Centenarian Panji Manickam on how teachers influenced life and encouraged students to learn more languages

September 27, 2011 05:05 pm | Updated August 03, 2016 03:32 pm IST

28mp Sacred Heart 1

28mp Sacred Heart 1

When you are a 100 years old, your memories provide only a hazy view of the past. However, the brilliant qualities of great people shine through this haziness. I clearly remember Dorothy De La Hey, founder-principal of Queen Mary's College, requesting my engineer father, P.V. Manickam Naicker to send me to college. She had surmised that I would be stopped from going beyond school education. When my father said he considered women's education an indispensable ally in the fight against social ills, De La Hey was radiant with joy.

When I look at institutions — such as Queen Mary's — that have grown old with me, and try to figure out how they managed to withstand the assault of time, one fact comes to the fore. They were governed by people who acted out of their deepest convictions and not out of a slavish devotion to passing fads. For them, the most honourable goal of education was to make people to act with civility in any situation.

Mother Superior Teresita of Sacred Heart High School (Church Park) — where I worked as teacher for 35 years – embodied the spirit of civility. When a teacher committed an honest mistake, she would not react with a harsh word. She would remark, “It's human to err!” and do everything to make the remorseful teacher feel comfortable.

Sister Celine was an antithesis of the popular perception of nuns as staid. She would lead groups in singing and dancing with a gusto that would impress any choreographer of today. Given her predilection for the performing arts, she was entrusted with the task of screening films for students. On the second floor, the partitions — meant to demarcate classrooms — would be removed and the spacious hall, filled with students. Sister Celine would operate the projector and she acted as a strict censor: at the slightest hint of onscreen intimacy between the film's lead pair, she would cover the mouth of the projector with her palm.

Discrimination of any nature was anathema to the Irish nuns of Sacred Heart, but they had to kowtow to certain regulations in pre-Independence India. They had to run a European section that was off-limits for Indian children. A section for orphans was also in operation.
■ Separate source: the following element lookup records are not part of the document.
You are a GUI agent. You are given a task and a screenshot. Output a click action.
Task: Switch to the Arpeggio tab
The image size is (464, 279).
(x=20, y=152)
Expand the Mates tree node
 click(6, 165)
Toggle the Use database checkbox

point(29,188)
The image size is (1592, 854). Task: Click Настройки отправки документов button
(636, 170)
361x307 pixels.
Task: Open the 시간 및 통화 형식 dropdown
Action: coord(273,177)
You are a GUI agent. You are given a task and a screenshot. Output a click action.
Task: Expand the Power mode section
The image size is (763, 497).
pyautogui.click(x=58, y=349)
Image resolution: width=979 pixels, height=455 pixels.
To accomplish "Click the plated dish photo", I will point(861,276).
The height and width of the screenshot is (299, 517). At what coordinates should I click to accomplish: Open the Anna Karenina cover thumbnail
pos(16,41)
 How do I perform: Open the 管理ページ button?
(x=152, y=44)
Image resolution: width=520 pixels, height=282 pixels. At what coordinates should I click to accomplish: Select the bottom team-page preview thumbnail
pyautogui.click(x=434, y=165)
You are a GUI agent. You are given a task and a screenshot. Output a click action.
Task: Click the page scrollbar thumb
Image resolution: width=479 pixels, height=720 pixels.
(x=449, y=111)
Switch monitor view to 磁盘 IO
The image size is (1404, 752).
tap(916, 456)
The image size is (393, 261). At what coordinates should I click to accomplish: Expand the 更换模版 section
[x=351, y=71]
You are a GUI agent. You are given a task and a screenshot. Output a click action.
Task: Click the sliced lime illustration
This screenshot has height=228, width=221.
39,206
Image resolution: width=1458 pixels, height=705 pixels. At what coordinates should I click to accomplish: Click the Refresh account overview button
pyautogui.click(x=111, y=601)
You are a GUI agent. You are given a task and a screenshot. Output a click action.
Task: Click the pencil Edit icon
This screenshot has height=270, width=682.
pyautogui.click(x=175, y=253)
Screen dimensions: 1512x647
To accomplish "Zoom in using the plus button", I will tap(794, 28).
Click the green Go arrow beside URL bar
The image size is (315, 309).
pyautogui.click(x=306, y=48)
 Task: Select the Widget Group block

Division of society along racial lines was an undeniable fact. The intellectuals and social workers in the Indian and European camps, however, rose above such manmade divisions. After reading my father's work on the mystic aspect of the Tamil alphabet, Reverend W.H. Farrar of the Arcot Mission wrote a letter to him in 1919 and said that the Hertford School of Missions would benefit greatly, if he gave the students lessons in phonetics.

Study of European languages was greatly encouraged. Latin and French were part of my school education – which included Junior Cambridge at St. Raphael's and Senior Cambridge at St. Columba's. I thoroughly enjoyed studying Julius Caesar's invasions of Britain in Latin.

With a similar exposure to European languages, teachers at Sacred Heart were drawn to celluloid classics that reflected the realities in that continent. In their leisure, they went to watch these films at Safire, a cinema just across the road.

At Safire, I have watched ‘My Fair Lady', ‘The Sound Of Music' and ‘Quo Vadis', great films that can't slip anybody's memory, even that of a 100-year-old.

I remember Education Minister of the Madras Presidency from 1946 and 1949, T.S. Avinashilingam Chettiar introduced Tamil as the medium of instruction in secondary education. I remember teaching world history in Tamil.

BIO PANJI MANICKAM Born on September 11, 1911, she recently celebrated her 100th birthday. After acquiring a bachelor's degree in history from Queen Mary's College and an LT from the Lady Willingdon Teachers' Training College, she worked at a few institutions before settling down to serve Sacred Heart for 35 years. She follows cricket avidly — an autographed book by Harsha Bhogle is a sign of this — and is a big Sachin fan.